Minister for Health Greg Hunt said the Government was very concerned about the growth in private health insurance (PHI) charged by public hospitals for treatments that should be free.
“This practice is driving up private health insurance premiums and is blowing out public hospital waiting lists,” he said.
“What we’re seeing across Australia is that private patients are being treated in public hospitals with shorter waiting times. Some of the differences in wait times are shocking. On average, the wait time for public patients is more than double.”
The AIHW said the report, “Private health insurance patients in Australian hospitals, 2006–07 to 2015–16: Australian hospital statistics” showed private health insurance was funding (either entirely or in part) a growing proportion of hospital admissions in both public and private hospitals – increasing by 5.6% on average each year since 2006–07.
AIHW spokesperson Jenny Hargreaves said in 2006–07 about one in seven private health insurance-funded hospitalisations occurred in public hospitals, increasing to about one in five in 2015–16.
“Private health insurance-funded hospitalisations in public hospitals were more likely to be for patients aged 75 and older, and patients aged 19 and under (30% and 12%, respectively), compared with 21% and 5% respectively in private hospitals,” she said.
Mr Roff said the AIHW figures also provided more information on the “unconscionable practice” of allowing private patients to jump the queue for elective surgery while public patients were forced to wait longer, often with conditions that affected their quality of life, mobility or capacity to work.

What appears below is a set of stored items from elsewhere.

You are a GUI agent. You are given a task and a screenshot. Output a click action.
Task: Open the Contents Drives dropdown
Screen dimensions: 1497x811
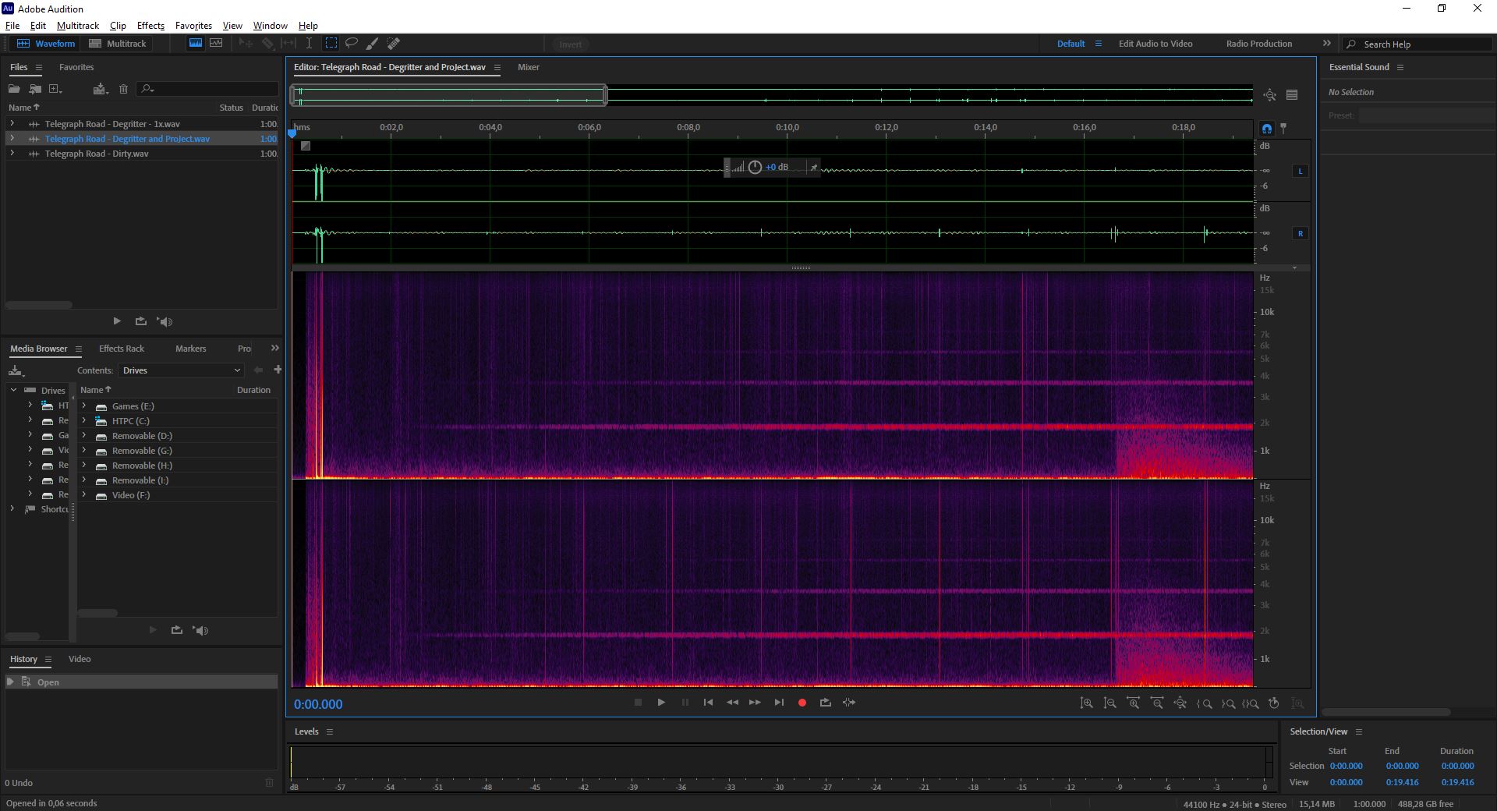coord(182,370)
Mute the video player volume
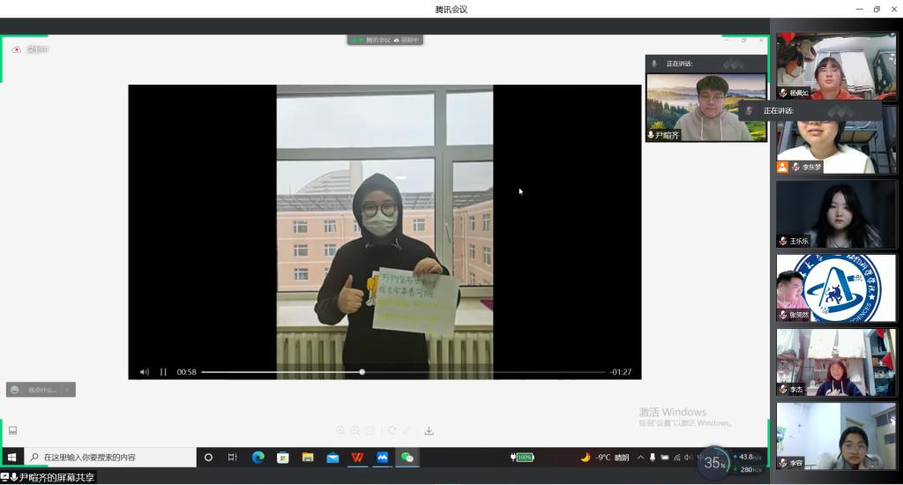 (145, 372)
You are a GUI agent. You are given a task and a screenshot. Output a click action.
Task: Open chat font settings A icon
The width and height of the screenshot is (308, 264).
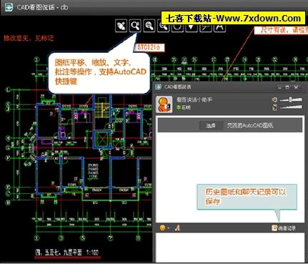point(177,228)
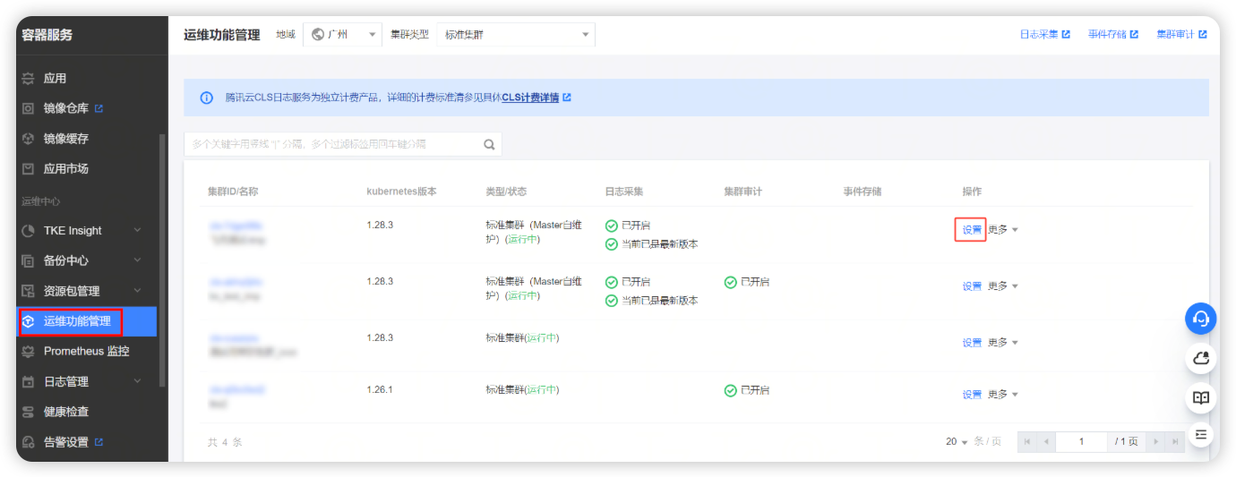Open the 日志采集 link at top right
Screen dimensions: 1236x477
coord(1044,35)
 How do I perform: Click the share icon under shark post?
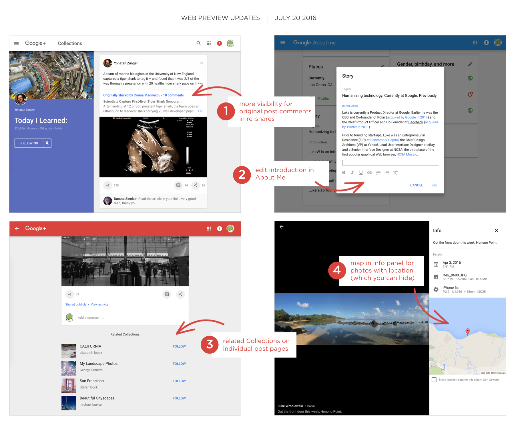pyautogui.click(x=195, y=185)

Public patients waited a median of 113 days for a cataract extraction, compared to only 29 days for privately insured patients. Even for the most urgent cases, public patients were disadvantaged, the research showed.
“For example, cancer patients without health insurance wait 40% longer and those needing a heart bypass wait twice as long as their insured counterparts.
“Public hospital advocates and state health ministers will twist and turn in their efforts to justify these outrageous practices, but they must know they are abandoning one of the key principles of Medicare – access to public hospital care based on clinical need, not the ability to pay,” Mr Roff said.